Objective A:
Summarize the review of IT in two sentences.
Objective B:
Write out the review of IT again, everything from "On to It. As" down to "go to sleep.", swapping "flashlight" for "candlelight".

Document passage:
________________________________________

Pin It
Favorite

Losers Rejoice 

IT could have sunk but floats

filmland.jpg

IT

Reviews

IT. Stephen King has a hard time relinquishing creative control of his body of work. He famously hated Stanley Kubrick's adaptation of The Shining, saying it left out the moral overtones of its source material. In 1997, King tried to rectify this by collaborating on a television miniseries that starred goofy-haired Steven Weber ('90s situation comedy Wings) as Jack Torrance. I'll let you guess which one the fans consider canon.

On to It. As a King completist who read the novel under the covers by flashlight at a tender age, I feel like I speak for his fan base when I say this story has everything. The author's long-running leitmotifs of sinister small towns in Maine and children battling evil forces, 50-plus characters that manage to feel fleshed out and memorable, a hefty dollop of social commentary, a dash of smut and a peppering of magic. Oh yes, and plenty of things to make you check under your bed before you go to sleep.

________________________________________

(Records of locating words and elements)
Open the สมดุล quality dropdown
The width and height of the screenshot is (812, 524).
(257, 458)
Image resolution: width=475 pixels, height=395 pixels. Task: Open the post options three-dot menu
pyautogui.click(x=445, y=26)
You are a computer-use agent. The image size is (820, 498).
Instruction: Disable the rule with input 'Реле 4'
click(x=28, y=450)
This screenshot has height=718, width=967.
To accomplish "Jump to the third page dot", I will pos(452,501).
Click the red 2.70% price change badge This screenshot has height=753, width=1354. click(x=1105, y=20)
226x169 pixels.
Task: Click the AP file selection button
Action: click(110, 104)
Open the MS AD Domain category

________________________________________

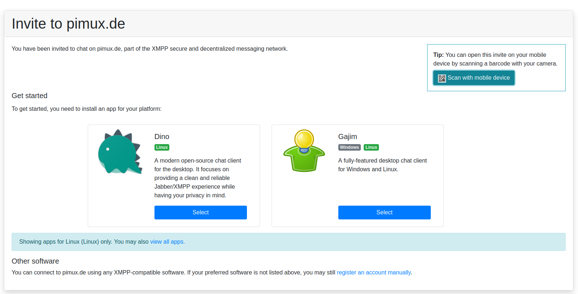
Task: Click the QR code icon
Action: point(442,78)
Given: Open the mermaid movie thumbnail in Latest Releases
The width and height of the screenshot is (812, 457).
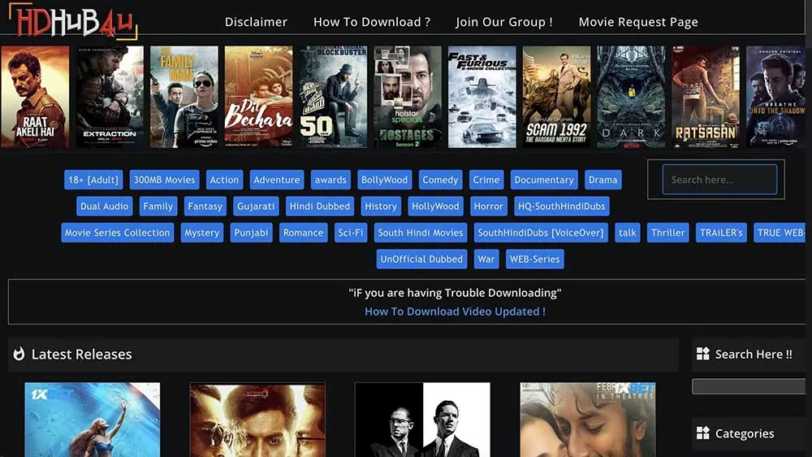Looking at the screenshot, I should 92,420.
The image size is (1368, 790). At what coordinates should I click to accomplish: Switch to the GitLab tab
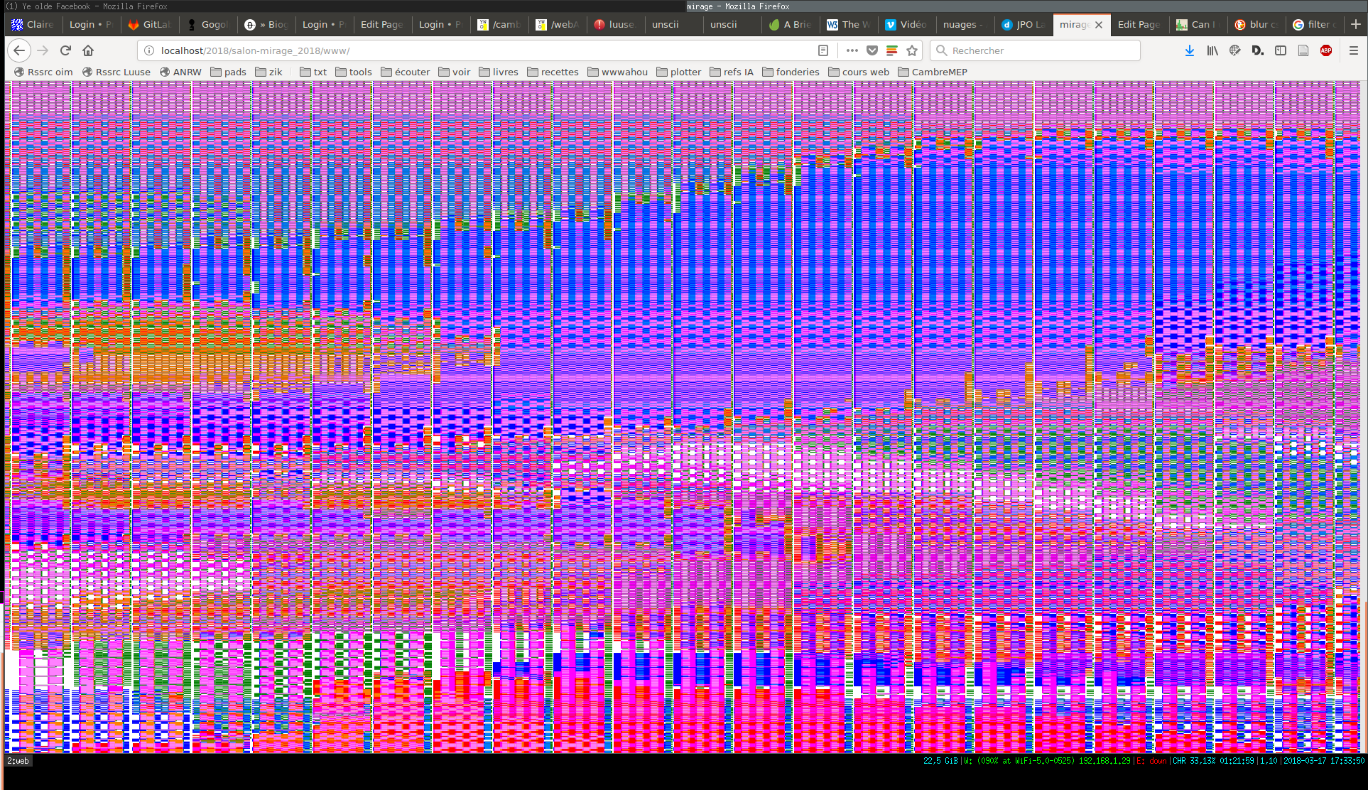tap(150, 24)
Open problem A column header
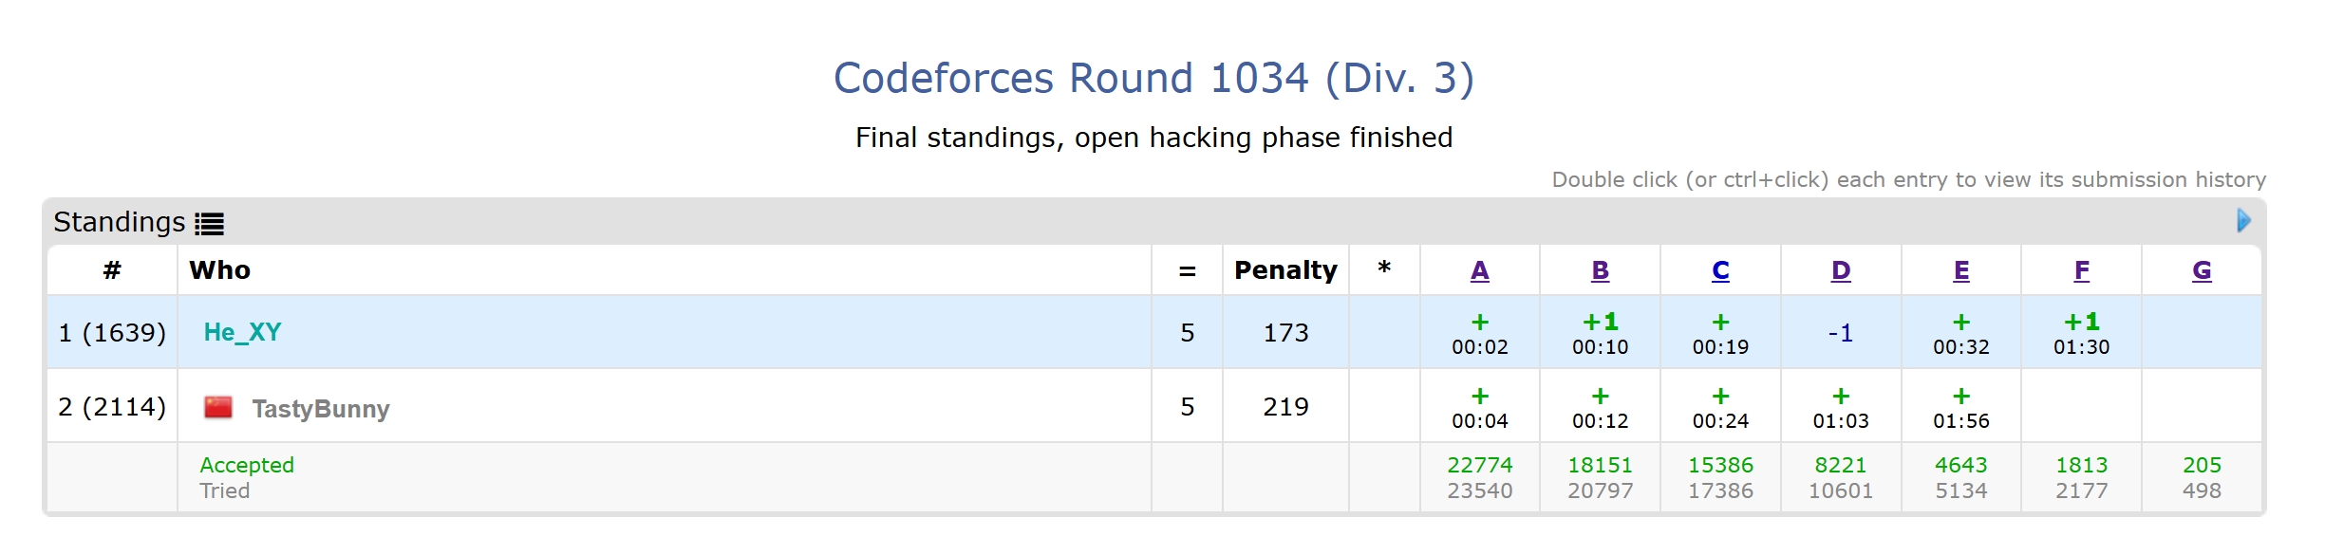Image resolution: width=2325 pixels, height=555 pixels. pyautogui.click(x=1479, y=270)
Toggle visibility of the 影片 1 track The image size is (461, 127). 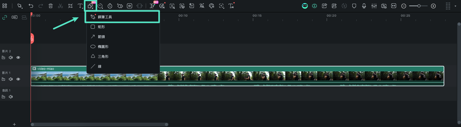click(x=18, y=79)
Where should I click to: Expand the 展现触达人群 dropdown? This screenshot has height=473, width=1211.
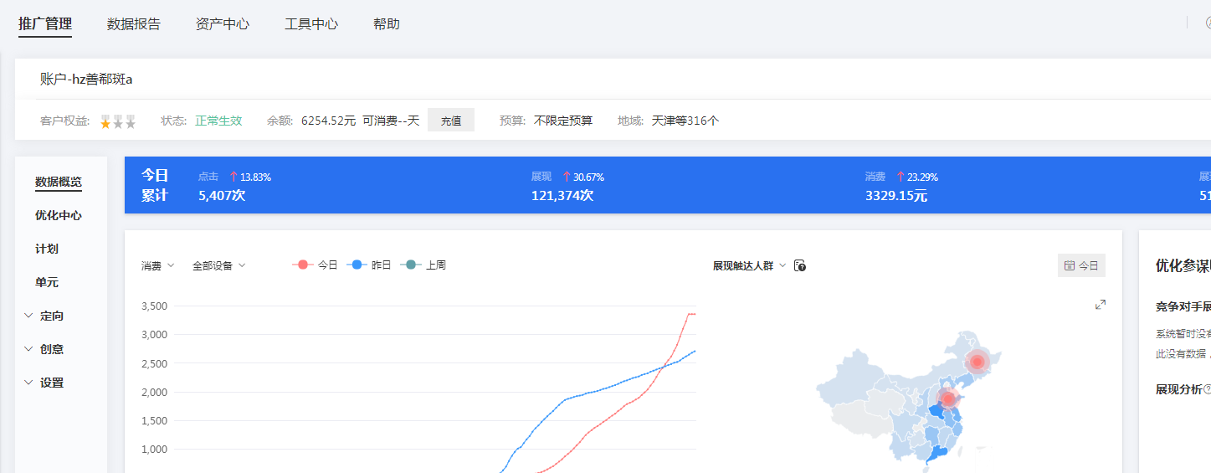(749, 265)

________________________________________

Solution A:
Stephen King has a hard time giving up creative control of his work: he hated Stanley Kubrick's adaptation of The Shining for leaving out the novel's moral overtones, and in 1997 he collaborated on a television miniseries starring Steven Weber as Jack Torrance. The reviewer, a King completist who read the novel of It at a young age, says the story has everything, including sinister small towns in Maine, children battling evil forces, more than 50 memorable characters, social commentary, smut, magic and plenty of scares.

Solution B:
On to It. As a King completist who read the novel under the covers by candlelight at a tender age, I feel like I speak for his fan base when I say this story has everything. The author's long-running leitmotifs of sinister small towns in Maine and children battling evil forces, 50-plus characters that manage to feel fleshed out and memorable, a hefty dollop of social commentary, a dash of smut and a peppering of magic. Oh yes, and plenty of things to make you check under your bed before you go to sleep.